··· Material for the task
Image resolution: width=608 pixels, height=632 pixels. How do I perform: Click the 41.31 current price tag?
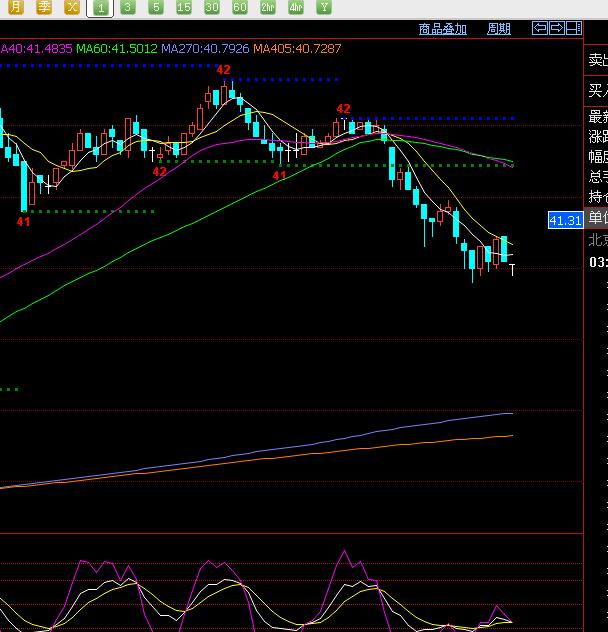pyautogui.click(x=565, y=220)
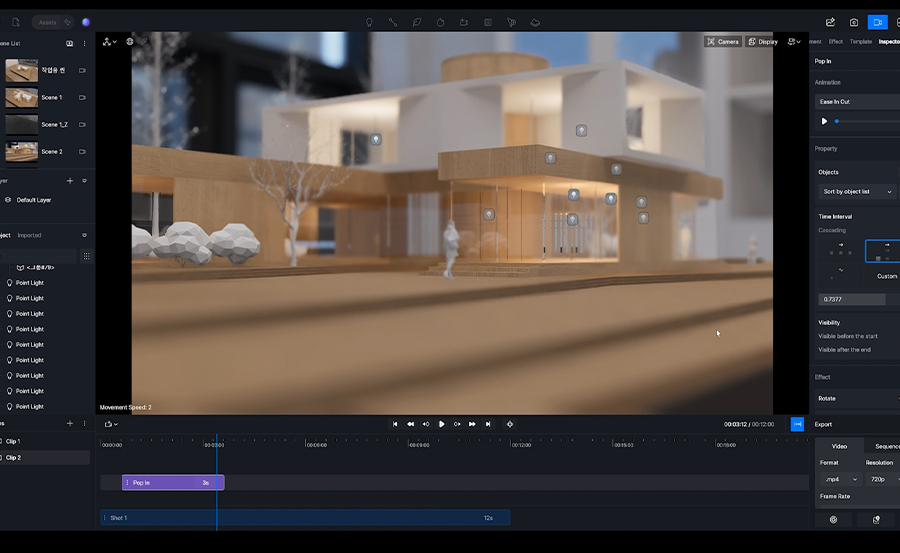900x553 pixels.
Task: Switch to the Template tab
Action: 860,42
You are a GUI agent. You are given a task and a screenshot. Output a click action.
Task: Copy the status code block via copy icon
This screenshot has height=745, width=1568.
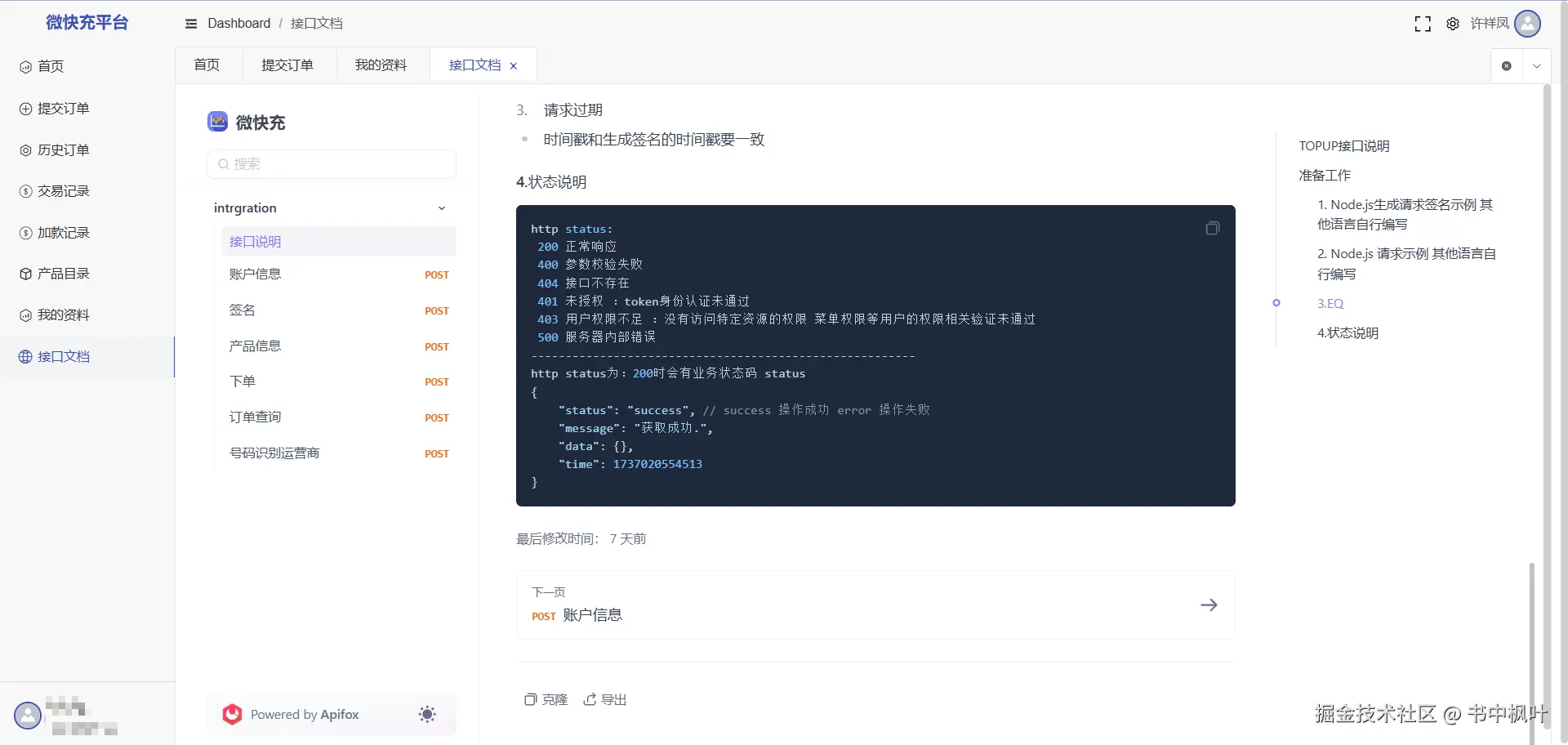click(1212, 228)
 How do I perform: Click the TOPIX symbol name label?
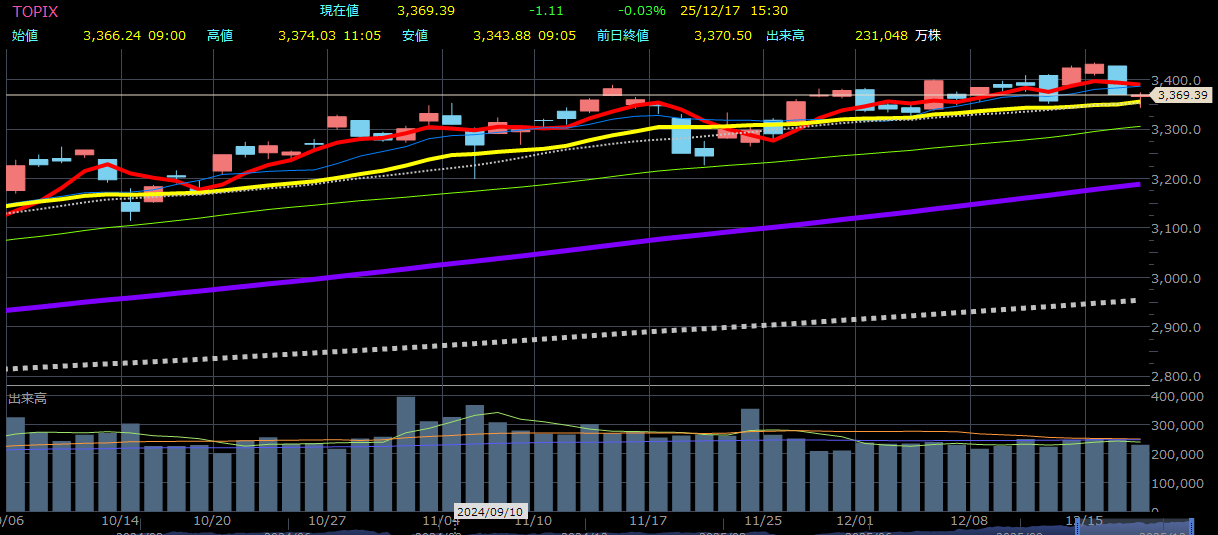point(34,11)
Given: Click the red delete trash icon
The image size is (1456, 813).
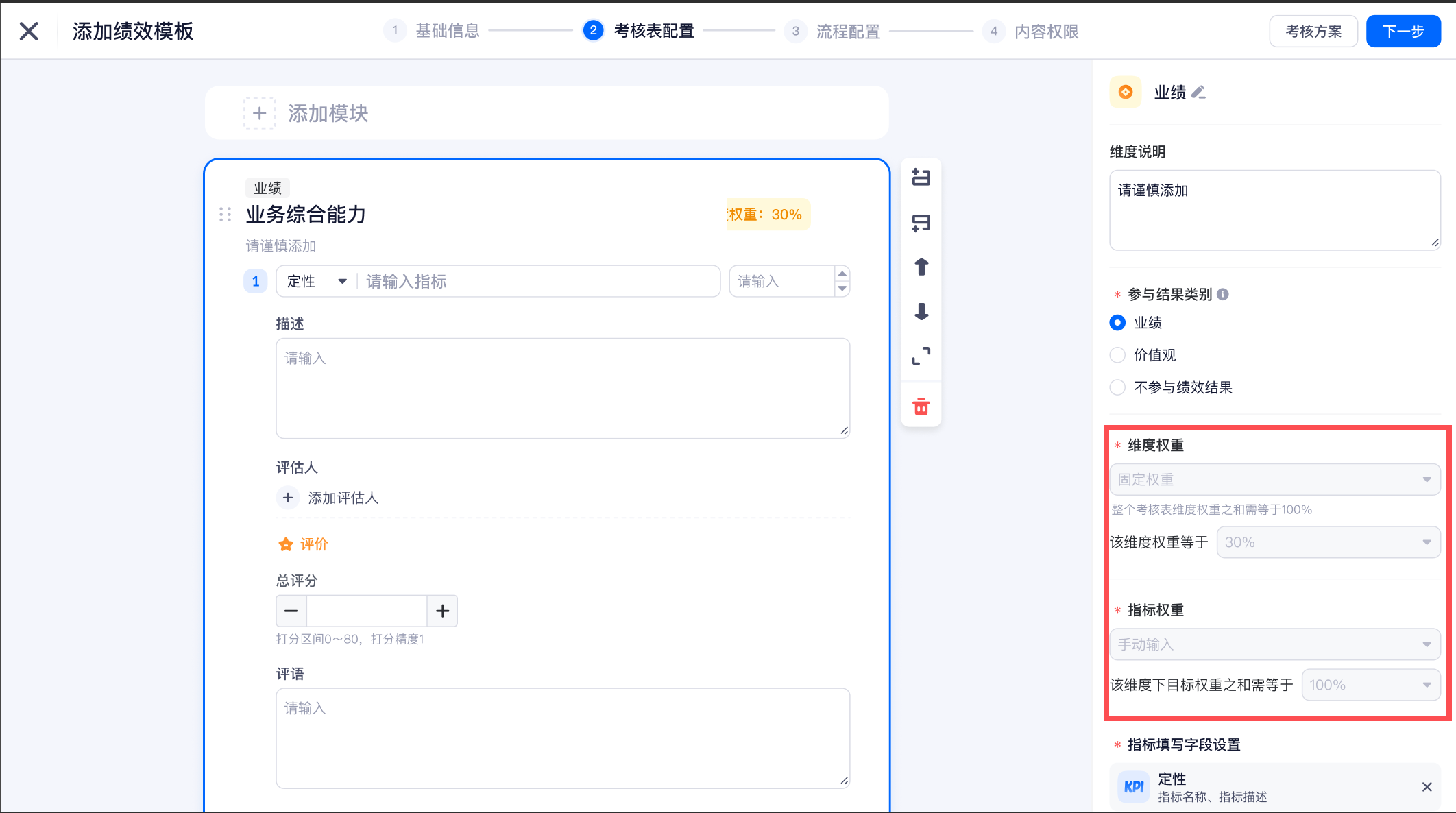Looking at the screenshot, I should pos(921,406).
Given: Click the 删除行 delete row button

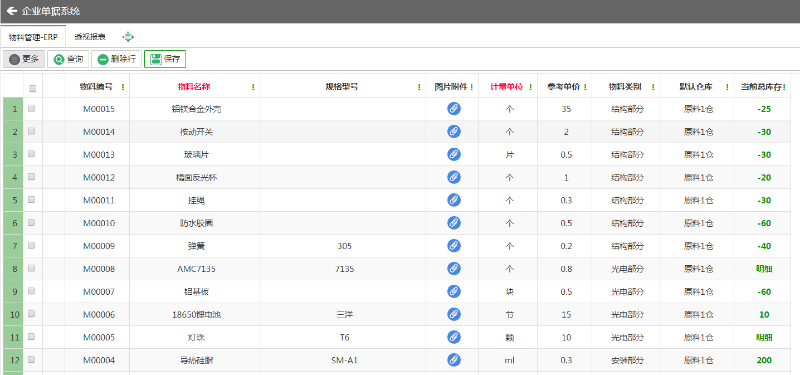Looking at the screenshot, I should pos(116,59).
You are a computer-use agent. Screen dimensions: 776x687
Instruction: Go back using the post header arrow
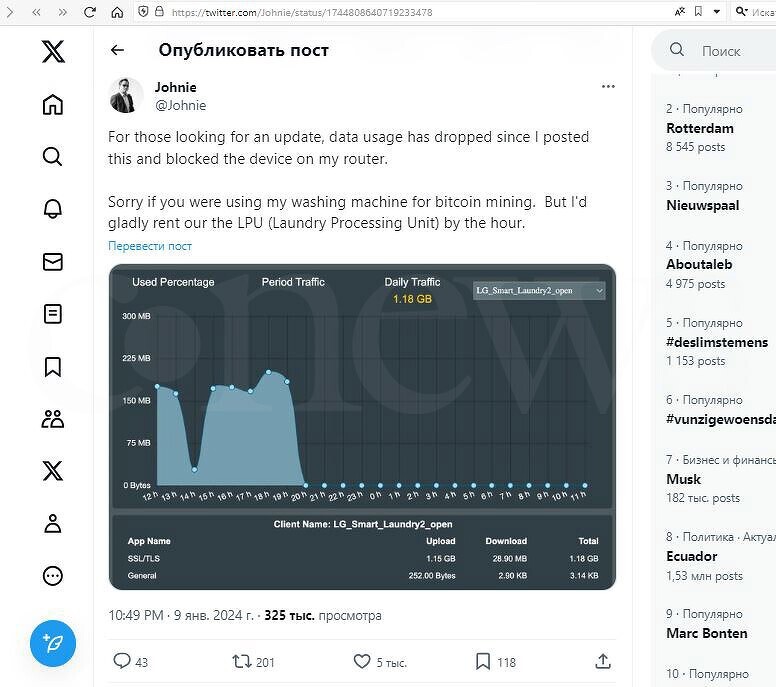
······
What you should do>
Format the listing lines as a JSON list of strings, one string per line and blank lines omitted, beginning with the line that contains "Given: Click the 删除行 delete row button" and continuing through the end of the listing. Leave the pictures out of the answer.

Result for this exercise>
[
  "Given: Click the 删除行 delete row button",
  "Looking at the screenshot, I should pos(116,59).",
  "You are a computer-use agent. Screen dimensions: 776x687",
  "Instruction: Go back using the post header arrow"
]